Asks JSH for introductions to R. T. Lowe and Andrew Smith.
Has been given another week's respite by FitzRoy.
My dear Henslow
I have received another parcel of the Phalli from Barmouth.— & another jar of them, which I gathered the day before yesterday in a very damp shady wood: I am more than ever convinced that they are different species.— The Shropshire ones are, whiter more conical & stiffer, than the Barmouth one: the ball more dark coloured & the cap has less jelly, & that not so dark coloured:
They are all preserved in gin & brine owing to the want of more spirit.—
I have sent some of the Leiodes.— Will you be kind enough, when you send my
goods to London—you will enclose a piece of brick lapped up in the German
fashion.— & mention likewise, what sort of Lens M
I heard from Cap Fitzroy yesterday he gives me a week more of respite, &
therefore I do not leave this place till the end of this week, & London on the
Believe me dear Henslow | Yours most sincerely | Chas. Darwin *S 2
- f1 138.f1Robert Brown had made important microscopical observations, among them the discovery of Brownian movement. See Autobiography, pp. 103--4, for CD's reminiscences of Brown.

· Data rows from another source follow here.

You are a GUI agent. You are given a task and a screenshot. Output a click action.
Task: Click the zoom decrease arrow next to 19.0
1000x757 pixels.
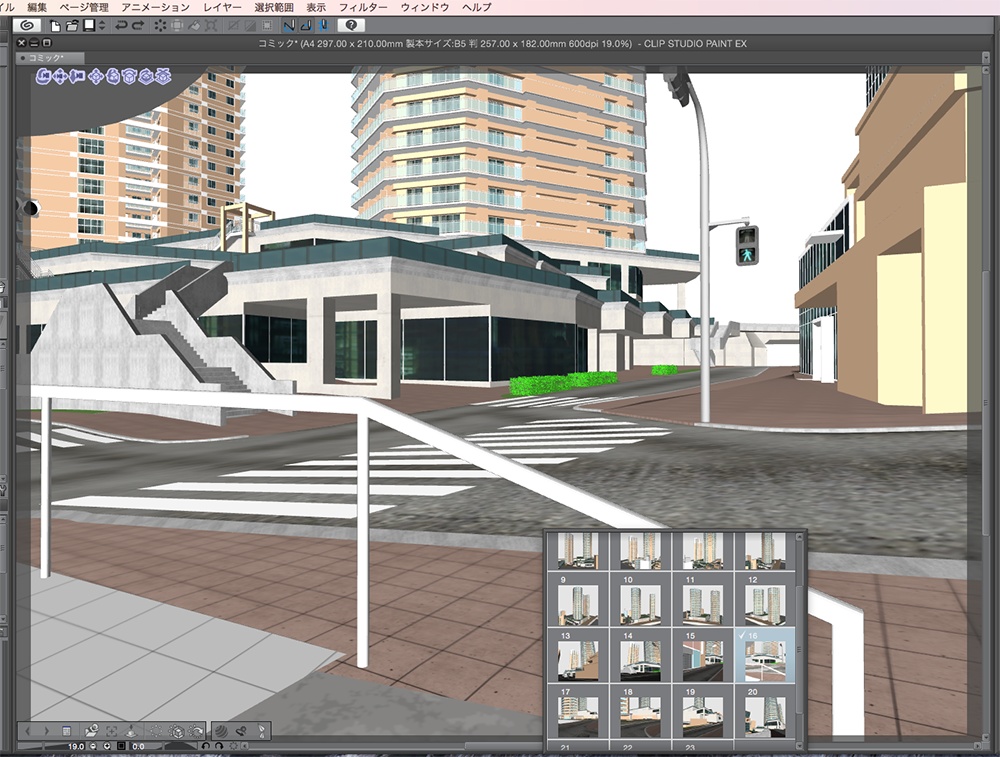[93, 747]
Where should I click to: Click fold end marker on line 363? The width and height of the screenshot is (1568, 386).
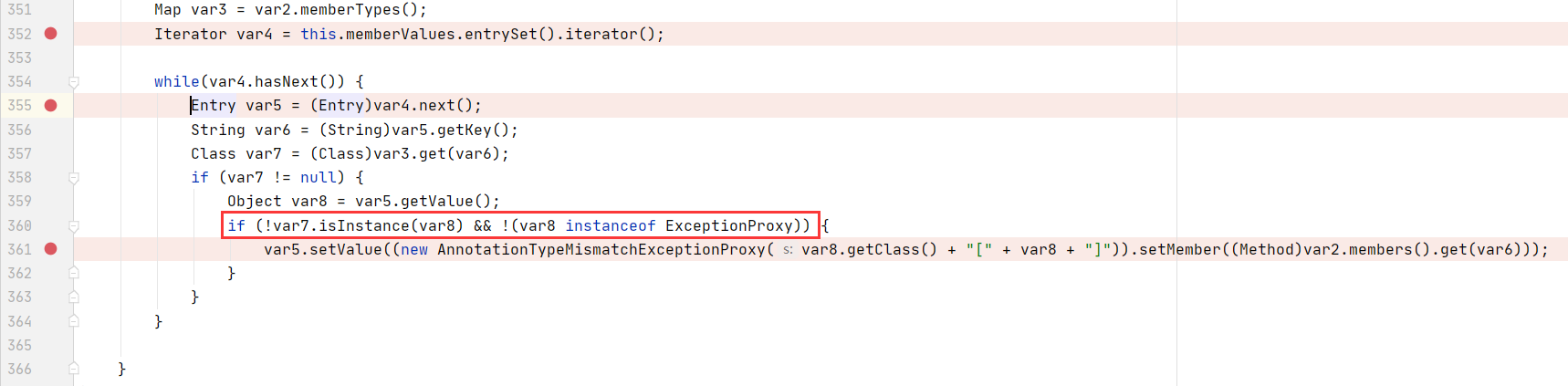[x=74, y=297]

In a letter of 26 March 1848 to Richard Owen (New York Botanic Garden), CD compares a newly acquired microscope to `the one, which I used on board the Beagle & which was recommended to me by R. Brown'. This is almost certainly the Bancks microscope now at Down House (see letter to Susan Darwin, [6 September 1831], n. 1). CD's is an improved version of Brown's own instrument, also made by Bancks, which is now on display at the Linnean Society.

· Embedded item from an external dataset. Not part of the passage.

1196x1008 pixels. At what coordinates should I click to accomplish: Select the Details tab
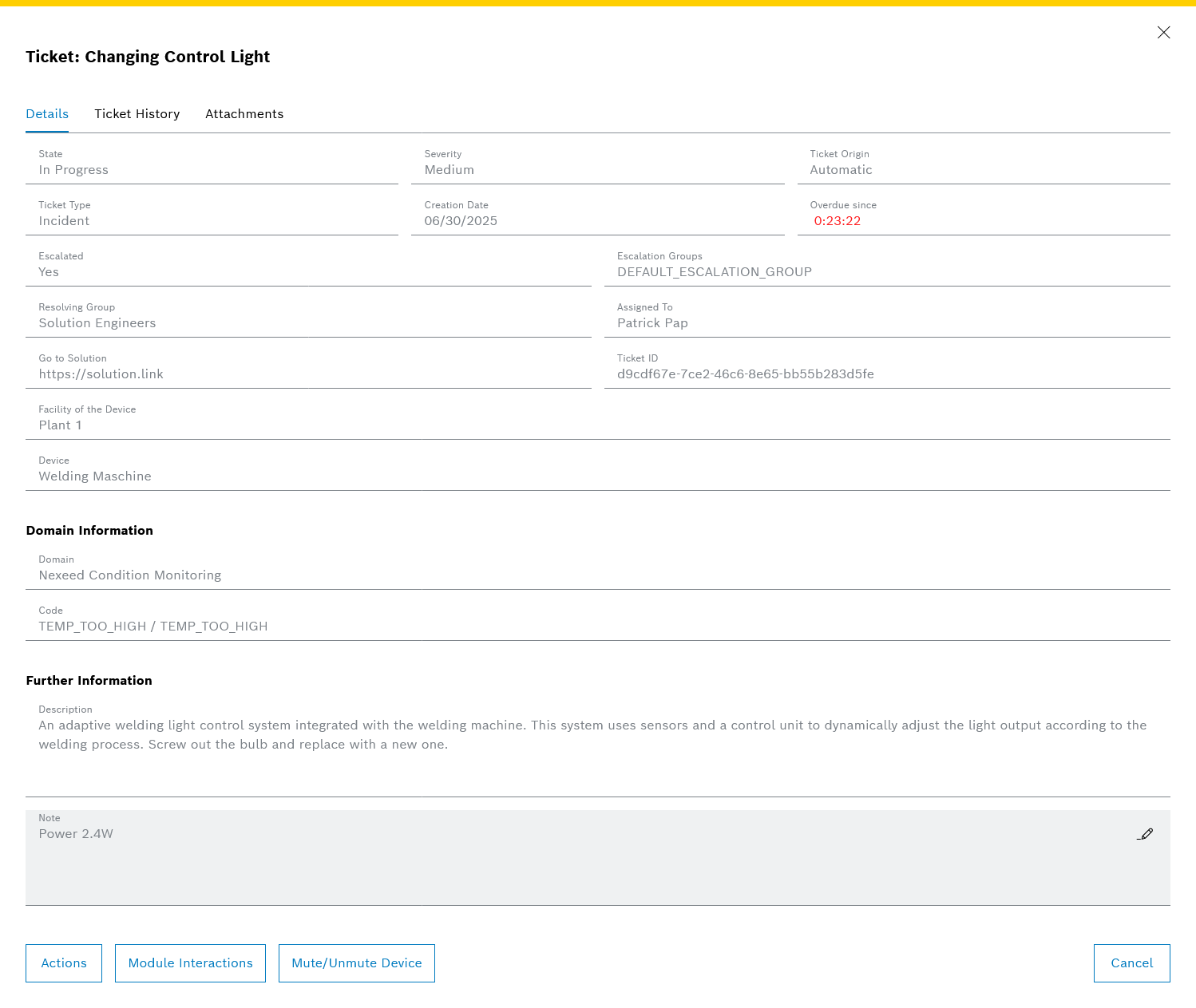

- f2 138.f2Richard Thomas Lowe, then residing at Madeira, was the author of a work on the flora and fauna of that island (Lowe 1833, read 15 November 1830). Stormy seas prevented the Beagle from putting in at Madeira, so CD did not meet Lowe.
- f3 138.f3Andrew Smith.
- f4 138.f4During this visit CD went to say farewell to the Wedgwoods at Maer, where his account of the prospective voyage apparently aroused some misgivings. On 29 September, his cousin Hensleigh Wedgwood wrote to his fiancée, Fanny Mackintosh: `I wonder Charles is not damped in his ardour for the expedition. He says that Patagonia where they are going first to is the most detestable climate in the world, raining incessantly, & it is one vast peat bog without a tree to be seen. The natives will infallibly eat you if they can get an opportunity. They have got some tame Patagonians that they are going to take back & who promise to give up cannibalising but they do not believe a word of their promises. Then their mode of proceeding will be to anchor close to shore & remain there two or three weeks till they have surveyed all the country about & then go on to another place. It is very enterprising to go in spite of such discouraging accounts.' (B. and H. Wedgwood 1980, p. 215).